Foto: Leonardo Pastor
Espetáculo Nós, do Grupo Galpão abriu o festival baiano de 2016. Foto: Leonardo Pastor / Divulgação

“Para onde ir?”, debate-se o Grupo Galpão, num movimento interno de autopurgação, que também provoca pequenos abalos sísmicos pelo país com o espetáculo Nós. Os atores vibram sobre convivência em grupo, diferenças, tolerâncias e afetos alçados ao limite. Mas também pulsam nas cordas da ambivalência, de um ethos desnudado frente ao público e que revela as contradições do mundo contemporâneo.

A peça Nós é a 23ª produção da trupe mineira em 34 anos de existência. O trabalho dirigido por Marcio Abreu – encenador da Companhia Brasileira de Teatro – com dramaturgia construída coletivamente e texto assinado por Eduardo Moreira e pelo diretor, traduz inquietações dos seus integrantes, os atores Eduardo Moreira, Antonio Edson, Chico Pelúcio, Júlio Maciel, Lydia Del Picchia, Paulo André e Teuda Bara.

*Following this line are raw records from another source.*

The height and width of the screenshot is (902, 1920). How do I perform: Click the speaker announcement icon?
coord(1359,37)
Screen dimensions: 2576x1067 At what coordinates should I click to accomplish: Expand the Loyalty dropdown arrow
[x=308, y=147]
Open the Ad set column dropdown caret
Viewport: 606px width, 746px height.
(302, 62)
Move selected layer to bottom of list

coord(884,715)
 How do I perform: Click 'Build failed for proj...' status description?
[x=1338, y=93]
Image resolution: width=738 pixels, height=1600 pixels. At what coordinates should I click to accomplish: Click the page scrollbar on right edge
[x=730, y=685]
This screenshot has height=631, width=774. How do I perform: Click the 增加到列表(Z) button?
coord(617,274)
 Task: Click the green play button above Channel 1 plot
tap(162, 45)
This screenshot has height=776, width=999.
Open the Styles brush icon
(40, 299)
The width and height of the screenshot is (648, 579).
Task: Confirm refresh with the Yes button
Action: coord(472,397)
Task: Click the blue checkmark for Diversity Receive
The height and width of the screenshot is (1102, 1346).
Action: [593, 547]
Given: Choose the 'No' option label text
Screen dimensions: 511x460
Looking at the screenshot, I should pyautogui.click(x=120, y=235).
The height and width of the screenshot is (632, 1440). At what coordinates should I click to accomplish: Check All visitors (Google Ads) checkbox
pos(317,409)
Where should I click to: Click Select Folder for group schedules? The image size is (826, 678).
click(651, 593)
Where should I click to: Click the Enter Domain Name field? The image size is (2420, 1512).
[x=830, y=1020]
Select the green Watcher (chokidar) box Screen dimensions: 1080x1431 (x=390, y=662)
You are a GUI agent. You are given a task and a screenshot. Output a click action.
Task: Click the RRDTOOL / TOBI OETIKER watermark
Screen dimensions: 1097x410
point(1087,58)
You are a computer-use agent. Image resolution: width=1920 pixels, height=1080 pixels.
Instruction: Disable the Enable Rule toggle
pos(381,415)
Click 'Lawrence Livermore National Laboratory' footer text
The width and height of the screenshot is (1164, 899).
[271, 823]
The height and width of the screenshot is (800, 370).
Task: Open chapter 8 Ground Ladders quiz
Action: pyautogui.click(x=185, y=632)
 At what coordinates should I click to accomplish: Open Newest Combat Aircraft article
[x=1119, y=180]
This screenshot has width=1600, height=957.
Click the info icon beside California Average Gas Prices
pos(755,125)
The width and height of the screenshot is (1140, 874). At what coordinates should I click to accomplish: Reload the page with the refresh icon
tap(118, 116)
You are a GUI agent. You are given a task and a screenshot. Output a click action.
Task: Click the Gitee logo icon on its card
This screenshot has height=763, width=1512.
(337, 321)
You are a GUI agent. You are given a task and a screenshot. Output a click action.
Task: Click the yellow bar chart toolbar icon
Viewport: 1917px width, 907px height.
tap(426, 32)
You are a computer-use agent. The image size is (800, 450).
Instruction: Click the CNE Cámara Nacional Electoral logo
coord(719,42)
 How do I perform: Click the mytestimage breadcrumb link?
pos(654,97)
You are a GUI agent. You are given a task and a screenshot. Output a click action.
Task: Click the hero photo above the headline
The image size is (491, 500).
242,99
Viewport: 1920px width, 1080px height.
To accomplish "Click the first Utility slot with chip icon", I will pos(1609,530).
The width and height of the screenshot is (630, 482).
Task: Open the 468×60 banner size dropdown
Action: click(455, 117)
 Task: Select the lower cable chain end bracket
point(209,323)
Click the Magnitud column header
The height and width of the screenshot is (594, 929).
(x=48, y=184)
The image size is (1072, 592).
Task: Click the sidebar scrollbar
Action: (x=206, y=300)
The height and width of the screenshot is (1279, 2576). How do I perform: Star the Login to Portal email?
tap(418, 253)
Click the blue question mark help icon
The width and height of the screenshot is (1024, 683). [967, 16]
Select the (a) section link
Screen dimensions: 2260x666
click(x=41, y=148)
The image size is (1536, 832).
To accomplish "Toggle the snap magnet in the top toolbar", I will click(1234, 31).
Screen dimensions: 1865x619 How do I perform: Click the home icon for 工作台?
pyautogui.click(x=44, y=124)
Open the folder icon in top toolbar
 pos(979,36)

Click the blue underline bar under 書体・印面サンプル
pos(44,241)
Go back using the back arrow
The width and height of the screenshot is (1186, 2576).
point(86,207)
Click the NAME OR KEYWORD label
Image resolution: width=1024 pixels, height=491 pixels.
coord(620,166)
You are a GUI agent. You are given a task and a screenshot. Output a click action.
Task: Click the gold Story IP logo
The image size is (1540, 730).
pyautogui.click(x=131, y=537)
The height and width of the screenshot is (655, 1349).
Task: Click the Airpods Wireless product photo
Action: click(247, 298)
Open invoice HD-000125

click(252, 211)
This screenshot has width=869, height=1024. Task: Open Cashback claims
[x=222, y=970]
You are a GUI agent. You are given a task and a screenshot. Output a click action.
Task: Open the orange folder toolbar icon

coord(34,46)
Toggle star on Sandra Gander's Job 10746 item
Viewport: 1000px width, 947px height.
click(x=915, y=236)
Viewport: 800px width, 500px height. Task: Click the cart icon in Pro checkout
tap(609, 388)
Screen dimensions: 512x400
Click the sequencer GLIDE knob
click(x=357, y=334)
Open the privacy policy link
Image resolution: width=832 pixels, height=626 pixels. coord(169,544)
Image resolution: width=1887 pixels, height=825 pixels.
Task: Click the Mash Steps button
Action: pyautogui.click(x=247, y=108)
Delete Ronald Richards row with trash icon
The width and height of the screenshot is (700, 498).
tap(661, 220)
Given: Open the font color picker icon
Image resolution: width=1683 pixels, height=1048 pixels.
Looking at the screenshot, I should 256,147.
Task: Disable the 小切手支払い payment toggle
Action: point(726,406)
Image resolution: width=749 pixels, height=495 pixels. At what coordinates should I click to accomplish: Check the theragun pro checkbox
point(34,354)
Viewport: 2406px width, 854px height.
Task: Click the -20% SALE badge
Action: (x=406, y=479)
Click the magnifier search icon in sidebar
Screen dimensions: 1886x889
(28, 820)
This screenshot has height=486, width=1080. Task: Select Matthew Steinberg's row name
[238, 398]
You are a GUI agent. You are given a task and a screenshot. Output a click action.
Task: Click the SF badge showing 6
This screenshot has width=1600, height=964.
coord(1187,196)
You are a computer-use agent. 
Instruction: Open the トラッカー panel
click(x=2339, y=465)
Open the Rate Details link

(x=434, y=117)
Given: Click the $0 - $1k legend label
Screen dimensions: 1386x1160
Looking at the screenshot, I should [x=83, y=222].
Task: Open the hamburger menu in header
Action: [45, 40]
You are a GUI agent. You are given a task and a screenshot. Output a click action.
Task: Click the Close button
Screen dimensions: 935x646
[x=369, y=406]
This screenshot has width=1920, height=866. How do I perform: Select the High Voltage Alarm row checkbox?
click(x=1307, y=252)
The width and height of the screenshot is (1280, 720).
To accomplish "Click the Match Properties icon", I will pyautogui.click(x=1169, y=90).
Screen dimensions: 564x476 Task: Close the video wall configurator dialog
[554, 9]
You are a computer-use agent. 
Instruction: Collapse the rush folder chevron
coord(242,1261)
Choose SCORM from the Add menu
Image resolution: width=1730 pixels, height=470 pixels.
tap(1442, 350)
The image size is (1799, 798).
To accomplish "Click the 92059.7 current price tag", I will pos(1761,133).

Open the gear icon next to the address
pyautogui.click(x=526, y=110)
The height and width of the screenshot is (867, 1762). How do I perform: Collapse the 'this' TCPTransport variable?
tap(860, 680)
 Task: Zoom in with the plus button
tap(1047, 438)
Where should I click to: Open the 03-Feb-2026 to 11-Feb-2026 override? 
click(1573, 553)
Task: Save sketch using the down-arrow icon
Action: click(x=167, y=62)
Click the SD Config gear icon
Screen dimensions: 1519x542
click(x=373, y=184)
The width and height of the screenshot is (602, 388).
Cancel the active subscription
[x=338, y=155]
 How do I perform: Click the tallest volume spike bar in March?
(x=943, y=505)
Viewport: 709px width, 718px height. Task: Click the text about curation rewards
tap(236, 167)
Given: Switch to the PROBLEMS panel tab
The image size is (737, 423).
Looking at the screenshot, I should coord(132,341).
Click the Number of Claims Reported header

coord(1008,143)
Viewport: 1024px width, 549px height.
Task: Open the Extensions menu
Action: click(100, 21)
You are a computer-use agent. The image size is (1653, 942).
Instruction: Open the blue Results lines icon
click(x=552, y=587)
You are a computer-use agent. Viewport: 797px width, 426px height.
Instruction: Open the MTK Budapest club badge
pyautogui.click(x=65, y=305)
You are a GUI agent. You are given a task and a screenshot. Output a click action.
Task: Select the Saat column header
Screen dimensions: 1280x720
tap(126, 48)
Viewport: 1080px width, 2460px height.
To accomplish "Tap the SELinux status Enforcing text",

Já no início da peça, a trupe chama para a ideia de comunhão, quando Teuda Bara entoa “comendo a mesma comida, bebendo a mesma bebida, respirando o mesmo ar”, versos de Lama, de Paulo Marques e Ailce Chaves, um dos sambas-canções mais celebrados no repertório de fossa, gravado por Linda Rodrigues, Gilda Valença (em forma de fado), Maria Bethânia e Núbia Lafayette.

Essa ideia de confraria se faz presente na preparação da sopa, na frase cênica de Teuda Bara “É pra refrescar!”, que salienta a importância do encontro. As conversas entrecortadas aceleram para outros caminhos, de repetições, perguntas, coreografias. Para conjecturar sobre o espaço da partilha, da confraternização, de estar junto, da vontade da maioria, do respeito à minoria. A encenação Nós também rasga os tecidos da violência que contagiou o mundo e toca na crise da esquerda brasileira.

Numa cena emblemática do espetáculo, a personagem de Teuda Bara é escorraçada, expulsa de forma agressiva, à base de sopapos e pontapés, apesar de sua resistência. É possível associar a cena ao afastamento da presidenta Dilma Rousseff, mesmo que tenha sido criada antes do impeachment. É um momento angustiante que traça um arco da política do micro ao macro.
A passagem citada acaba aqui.